If I had any sense I would probably not try to reply to this at all;
knowing myself and Mozart, I'll probably spend at least an hour and a half
trying to sort out my arguments and still end up contradicting myself.
But here goes (and at least I'll exercise my brain in the process):

When I say that Beethoven seems to me to speak more directly than Mozart,
I should first outline the way in which I tend to listen to music: I'm
a musical amateur who has a reasonably keen sense of the structural and
psychological implications of harmony, counterpoint etc, but not enough
technical knowledge to describe these elements in any great detail in
terms of their purely musical function.  When I listen to Beethoven, I
feel that I can go some considerable way toward understanding the meaning
of his works by analysing the themes and their treatment in dramatic and
psychological - ie metaphorical - terms: as I did when I talked about
the 'stormy' broken chords in the Emperor concerto leading to a climax
consisting of a 'battlefield' between the soloist and orchestra, and the
octaves afterwards being a furious march away from the battlefield, so to
speak.  In mature Beethoven, you can conceptualize the work as a whole and
decide that it 'means' something.  There's a 'philosophy' behind it which
you can put into words.

With Mozart, you don't always get very far with that approach - you
often can't 'explain' his music fully, or even adequately, in extra-musical
terms.  I'm not saying that it's completely abstract: much of it is very
expressive, but it seems to me to be a more subtle, *musical*
expressiveness that you can only properly analyse in all its ramifications
in terms of musical processes.  Am I waffling?

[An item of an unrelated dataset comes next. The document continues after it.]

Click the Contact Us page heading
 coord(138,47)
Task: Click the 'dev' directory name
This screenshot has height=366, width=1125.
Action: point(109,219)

Perhaps I can put it better:
In Mozart, musical processes aren't as much a function of psychological
developments as in Beethoven - the relationship between the two is more
reciprocal, and to appreciate his music fully you've got to have an acute
sensibility to both.  (I'm aware that I'm probably just rehashing Charles
Rosen's points here.)

My point is that to me Beethoven is more 'direct' because his works can
be more easily analysed in non-musical terms that I can understand.  In
Mozart, the non-musical parts are bound up with musical processes that I
can feel but not easily articulate, so from my perspective, Mozart appears
more shady and elusive.  If one comes from a more basically musical
perspective, as you probably are (I'm assuming your technical knowledge
is greater than mine), then Mozart's works are indeed more direct than
Beethoven's, because they take place on the fundamental level of music
and musical expression, whereas Beethoven's works also operate on an added
metaphorical or philosophical layer which obscures that purer musical
discourse.  As you say, Beethoven's greatness is more apparent 'behind the
corners', in terms of his works' suggestiveness of 'philosophy'.  Seen from
a romantic viewpoint, this makes Mozart's works more superficial or less
rich in implications - and that was of course the 19th century attitude -
but I think Prof.  Rosen is right that that perspective does Mozart an
injustice.  Certainly I began to feel very strongly during Rosen's talk
that I had previously only seen the tip of an iceberg in listening to
Mozart, and that to get at the rest of that iceberg I would have to deepen
my musical, rather than my literary or cultural understanding.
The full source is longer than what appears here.